● What you have to do: Take every line from the listing below that includes "time" and copy it.

● The data:
────────────────────

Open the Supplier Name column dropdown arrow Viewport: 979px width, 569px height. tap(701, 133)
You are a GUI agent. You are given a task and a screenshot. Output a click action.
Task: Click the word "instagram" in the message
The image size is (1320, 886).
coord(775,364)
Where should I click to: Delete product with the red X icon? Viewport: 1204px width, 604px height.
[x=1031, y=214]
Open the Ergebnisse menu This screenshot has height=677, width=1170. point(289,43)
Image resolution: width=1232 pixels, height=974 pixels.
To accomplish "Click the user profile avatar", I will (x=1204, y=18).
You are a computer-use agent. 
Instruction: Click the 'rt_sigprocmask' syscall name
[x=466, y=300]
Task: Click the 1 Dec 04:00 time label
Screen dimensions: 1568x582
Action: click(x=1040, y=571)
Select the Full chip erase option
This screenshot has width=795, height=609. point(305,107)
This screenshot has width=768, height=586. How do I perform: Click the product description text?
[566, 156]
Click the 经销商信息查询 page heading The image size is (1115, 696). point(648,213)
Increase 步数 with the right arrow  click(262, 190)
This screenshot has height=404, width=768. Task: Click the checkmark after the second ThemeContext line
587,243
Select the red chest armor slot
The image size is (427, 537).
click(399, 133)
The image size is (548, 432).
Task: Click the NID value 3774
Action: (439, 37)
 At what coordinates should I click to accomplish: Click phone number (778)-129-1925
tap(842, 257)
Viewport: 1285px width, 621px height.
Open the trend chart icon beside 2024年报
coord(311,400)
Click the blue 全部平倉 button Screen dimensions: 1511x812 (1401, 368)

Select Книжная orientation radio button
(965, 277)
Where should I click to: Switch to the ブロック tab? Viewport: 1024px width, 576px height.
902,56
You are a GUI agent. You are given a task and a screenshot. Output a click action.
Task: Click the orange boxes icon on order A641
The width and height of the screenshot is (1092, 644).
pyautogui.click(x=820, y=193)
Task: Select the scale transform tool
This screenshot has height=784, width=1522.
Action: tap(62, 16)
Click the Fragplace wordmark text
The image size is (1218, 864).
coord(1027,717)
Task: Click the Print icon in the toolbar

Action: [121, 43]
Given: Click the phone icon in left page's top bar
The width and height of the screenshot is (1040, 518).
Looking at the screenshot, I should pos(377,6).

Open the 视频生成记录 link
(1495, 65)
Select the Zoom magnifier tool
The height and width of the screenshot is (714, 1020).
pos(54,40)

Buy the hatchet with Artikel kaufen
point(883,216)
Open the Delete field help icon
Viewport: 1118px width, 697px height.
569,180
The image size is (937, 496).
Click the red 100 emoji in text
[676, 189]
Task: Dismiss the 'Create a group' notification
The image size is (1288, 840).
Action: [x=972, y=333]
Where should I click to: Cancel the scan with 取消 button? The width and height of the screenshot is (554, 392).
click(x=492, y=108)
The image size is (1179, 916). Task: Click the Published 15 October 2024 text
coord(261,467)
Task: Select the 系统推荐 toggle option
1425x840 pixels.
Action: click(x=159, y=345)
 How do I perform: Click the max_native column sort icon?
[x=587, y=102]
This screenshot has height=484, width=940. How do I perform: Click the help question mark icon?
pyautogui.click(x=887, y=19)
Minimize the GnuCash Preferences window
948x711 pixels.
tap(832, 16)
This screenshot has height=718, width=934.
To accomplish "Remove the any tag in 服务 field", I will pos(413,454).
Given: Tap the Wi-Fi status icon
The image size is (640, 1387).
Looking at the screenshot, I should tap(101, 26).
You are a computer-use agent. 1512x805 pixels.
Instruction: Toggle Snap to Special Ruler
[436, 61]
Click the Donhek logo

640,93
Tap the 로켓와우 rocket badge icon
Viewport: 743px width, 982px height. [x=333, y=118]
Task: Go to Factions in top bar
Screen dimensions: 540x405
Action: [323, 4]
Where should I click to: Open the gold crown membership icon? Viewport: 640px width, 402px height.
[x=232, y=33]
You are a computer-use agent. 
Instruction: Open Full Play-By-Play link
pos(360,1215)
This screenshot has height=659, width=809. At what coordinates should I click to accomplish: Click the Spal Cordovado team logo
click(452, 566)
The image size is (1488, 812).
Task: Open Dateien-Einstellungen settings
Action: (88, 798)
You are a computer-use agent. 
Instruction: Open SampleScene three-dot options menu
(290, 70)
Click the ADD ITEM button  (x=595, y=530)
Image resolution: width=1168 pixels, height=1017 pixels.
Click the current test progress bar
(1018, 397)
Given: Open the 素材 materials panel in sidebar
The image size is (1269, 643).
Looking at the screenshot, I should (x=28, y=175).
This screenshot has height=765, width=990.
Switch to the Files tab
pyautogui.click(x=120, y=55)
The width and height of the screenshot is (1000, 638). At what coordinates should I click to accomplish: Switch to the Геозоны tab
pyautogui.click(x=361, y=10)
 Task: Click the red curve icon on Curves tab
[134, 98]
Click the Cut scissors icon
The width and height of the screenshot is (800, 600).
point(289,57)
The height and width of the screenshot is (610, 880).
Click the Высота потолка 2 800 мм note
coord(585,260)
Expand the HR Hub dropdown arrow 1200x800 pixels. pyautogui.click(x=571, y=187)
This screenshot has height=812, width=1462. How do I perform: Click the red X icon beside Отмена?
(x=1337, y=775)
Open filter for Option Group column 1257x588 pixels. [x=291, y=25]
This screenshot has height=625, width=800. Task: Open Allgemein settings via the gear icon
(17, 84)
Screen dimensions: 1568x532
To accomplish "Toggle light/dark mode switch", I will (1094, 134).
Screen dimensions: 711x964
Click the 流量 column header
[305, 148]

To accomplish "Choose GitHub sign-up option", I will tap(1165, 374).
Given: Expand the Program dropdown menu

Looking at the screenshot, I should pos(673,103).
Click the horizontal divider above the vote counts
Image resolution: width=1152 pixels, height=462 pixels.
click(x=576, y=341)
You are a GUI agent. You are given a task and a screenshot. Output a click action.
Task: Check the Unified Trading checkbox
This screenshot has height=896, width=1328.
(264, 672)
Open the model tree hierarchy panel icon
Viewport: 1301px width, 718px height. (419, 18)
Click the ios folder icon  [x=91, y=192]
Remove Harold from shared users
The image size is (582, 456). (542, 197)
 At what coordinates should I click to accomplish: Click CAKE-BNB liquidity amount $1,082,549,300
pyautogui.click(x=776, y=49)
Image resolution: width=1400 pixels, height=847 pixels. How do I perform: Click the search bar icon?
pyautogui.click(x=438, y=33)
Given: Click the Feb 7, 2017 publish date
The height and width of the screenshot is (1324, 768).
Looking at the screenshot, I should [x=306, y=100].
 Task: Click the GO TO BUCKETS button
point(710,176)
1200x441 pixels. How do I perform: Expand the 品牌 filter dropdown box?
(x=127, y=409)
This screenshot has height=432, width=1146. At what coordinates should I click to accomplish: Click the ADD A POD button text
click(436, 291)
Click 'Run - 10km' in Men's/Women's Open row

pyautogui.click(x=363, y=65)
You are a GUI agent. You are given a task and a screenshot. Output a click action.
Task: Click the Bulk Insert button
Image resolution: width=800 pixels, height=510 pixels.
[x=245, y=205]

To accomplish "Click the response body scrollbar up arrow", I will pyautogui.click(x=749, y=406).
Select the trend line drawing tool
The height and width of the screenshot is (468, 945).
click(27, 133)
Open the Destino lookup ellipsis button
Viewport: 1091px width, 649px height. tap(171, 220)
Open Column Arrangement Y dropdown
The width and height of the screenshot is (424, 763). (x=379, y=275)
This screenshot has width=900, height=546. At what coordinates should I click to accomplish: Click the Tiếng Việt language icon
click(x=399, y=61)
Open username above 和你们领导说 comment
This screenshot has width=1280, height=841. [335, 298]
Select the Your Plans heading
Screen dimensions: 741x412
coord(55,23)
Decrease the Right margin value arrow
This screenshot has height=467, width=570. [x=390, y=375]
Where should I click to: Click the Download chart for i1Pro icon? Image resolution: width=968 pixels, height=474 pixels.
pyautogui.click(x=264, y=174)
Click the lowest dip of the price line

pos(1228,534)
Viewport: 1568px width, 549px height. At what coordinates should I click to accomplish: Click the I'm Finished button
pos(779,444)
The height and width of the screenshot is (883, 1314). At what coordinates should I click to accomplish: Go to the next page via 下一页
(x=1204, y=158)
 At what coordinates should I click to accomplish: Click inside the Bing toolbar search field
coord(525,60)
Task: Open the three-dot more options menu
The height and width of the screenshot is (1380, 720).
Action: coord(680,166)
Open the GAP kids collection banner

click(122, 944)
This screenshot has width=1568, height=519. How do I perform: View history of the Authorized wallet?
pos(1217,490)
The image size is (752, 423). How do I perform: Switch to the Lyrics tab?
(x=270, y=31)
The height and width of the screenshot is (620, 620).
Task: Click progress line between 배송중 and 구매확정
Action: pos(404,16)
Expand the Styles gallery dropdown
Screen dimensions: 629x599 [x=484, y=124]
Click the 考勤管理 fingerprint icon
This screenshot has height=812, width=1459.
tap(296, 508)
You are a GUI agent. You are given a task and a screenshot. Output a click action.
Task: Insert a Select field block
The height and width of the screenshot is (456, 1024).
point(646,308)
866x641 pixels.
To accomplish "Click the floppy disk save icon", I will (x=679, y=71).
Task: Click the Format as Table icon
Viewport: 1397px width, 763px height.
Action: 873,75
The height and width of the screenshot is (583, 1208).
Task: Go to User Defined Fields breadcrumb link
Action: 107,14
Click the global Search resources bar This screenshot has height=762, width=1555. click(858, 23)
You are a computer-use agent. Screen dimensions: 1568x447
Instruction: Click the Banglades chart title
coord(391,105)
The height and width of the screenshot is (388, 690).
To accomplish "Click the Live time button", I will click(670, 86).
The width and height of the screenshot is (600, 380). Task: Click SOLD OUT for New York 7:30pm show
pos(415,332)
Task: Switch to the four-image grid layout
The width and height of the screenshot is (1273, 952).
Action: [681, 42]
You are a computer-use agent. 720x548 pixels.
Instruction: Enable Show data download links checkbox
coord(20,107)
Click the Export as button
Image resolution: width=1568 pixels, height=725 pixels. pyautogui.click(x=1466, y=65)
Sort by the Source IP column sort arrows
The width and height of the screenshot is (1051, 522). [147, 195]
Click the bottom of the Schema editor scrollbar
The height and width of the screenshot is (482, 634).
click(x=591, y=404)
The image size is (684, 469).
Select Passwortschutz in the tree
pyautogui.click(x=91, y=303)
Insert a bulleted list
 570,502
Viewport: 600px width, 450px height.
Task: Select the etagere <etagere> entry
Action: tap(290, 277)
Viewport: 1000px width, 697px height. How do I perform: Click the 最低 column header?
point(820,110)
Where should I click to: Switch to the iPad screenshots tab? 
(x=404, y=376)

────────────────────

● Expected answer:
Task: Click the 1 Dec 04:00 time label
To accomplish "Click the Live time button", I will click(670, 86).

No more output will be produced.